Benzer bir eğilimi, pazarlamanın okulda değil de iş hayatında öğrenildiği düşüncesinin giderek yayılmasında görüuoruz. Çünkü bu gurular da dahil olmak üzere, uygulamadaki pek çok pazarlamacı “pazarlamanın iş yaşamının içinde, yaşanarak ve uygulayarak” öğrenildiği fikrini savunuyorlar. İşin bu kısmı doğru mu? Evet doğru, ama eksik. Kardeşim bu pazarlamayı uygulamak için hiç mi teorik bilgi gerekmiyor? Gökten zembille mi inecek uygulama için gerekli olan bilgiler? Yoksa içinize mi doğacak?
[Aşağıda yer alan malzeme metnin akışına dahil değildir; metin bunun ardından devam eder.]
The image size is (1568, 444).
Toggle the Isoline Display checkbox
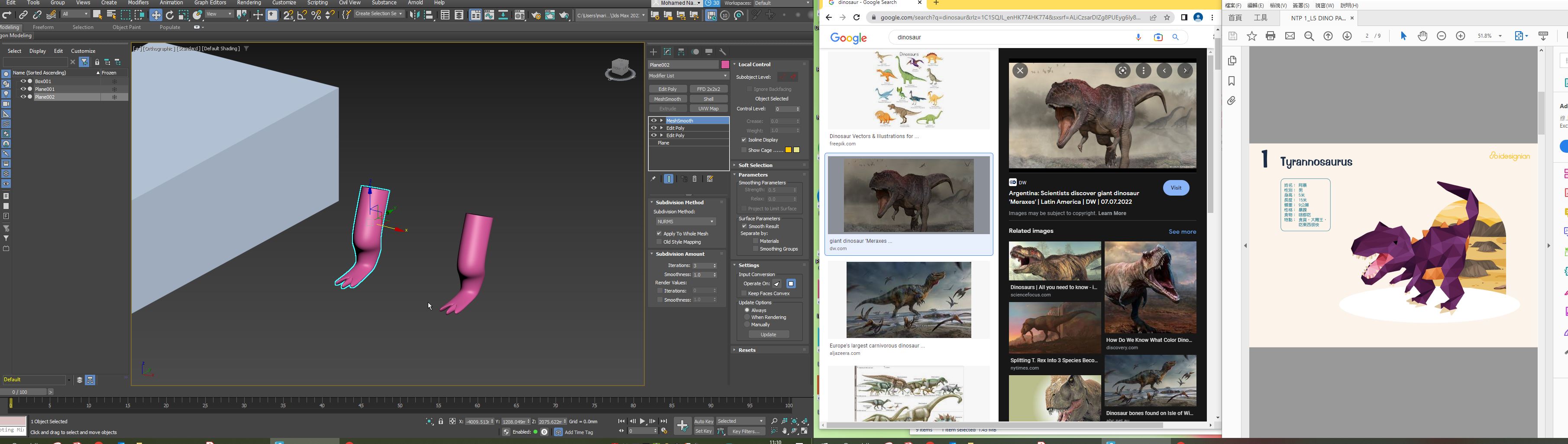point(744,140)
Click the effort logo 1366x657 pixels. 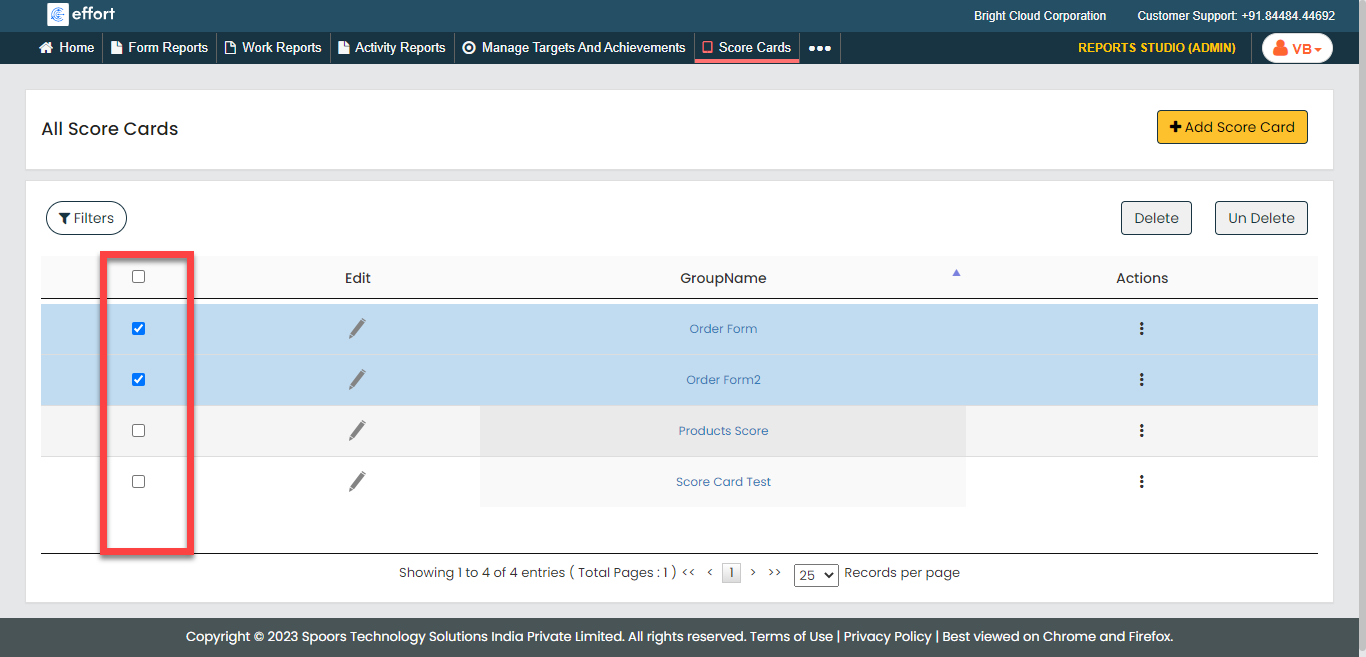pos(82,15)
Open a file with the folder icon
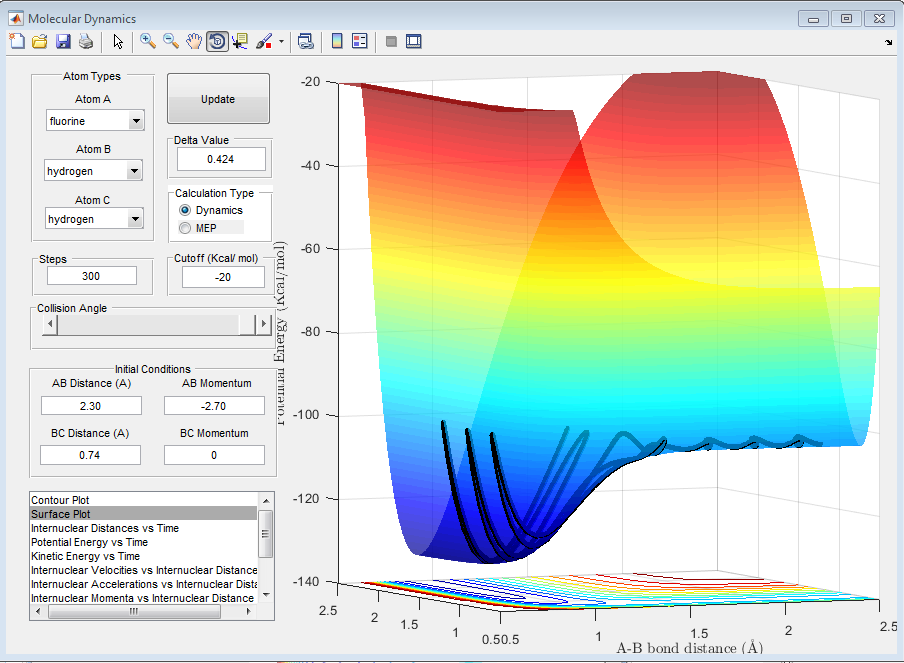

Doktorlar, avukatlar, öğretmenler yapacakları işlerin temellerini okulda öğreniyorlar da pazarlamacılar neden öğrenmiyorlar? Pazarlama bu kadar basit bir iş mi?

red.jpg

Arkadaşlar, pazarlama uygulamalı bir bilim alanı ve bu alanda akademik anlamda bir birikim bulunuyor. Sanmayın ki o gurular bu akademik birikimden habersiz. Konuşmalarını dinlediğiniz, kitaplarını okuduğunuz o guruların bazıları pazarlamanın teorik kısmını öyle iyi biliyor ve uluslararası yayınları öyle sıkı takip ediyorlar ki şaşırıp kalırsınız. Bu kişilerin çoğu bulundukları yere gelebilmek için yıllarca çalışmışlar, çabalamışlar, eğitim almışlar ve kendilerini eğitmişler. Ama bu bilgilerini hedef kitlelerinin anlayabileceği bir halde düzenliyorlar. Yani gerektiği kadar kuramsal bilgiyi, hedef kitlenin dikkatini çekecek bir dille ve bol örnekle birleştirip sunuyorlar.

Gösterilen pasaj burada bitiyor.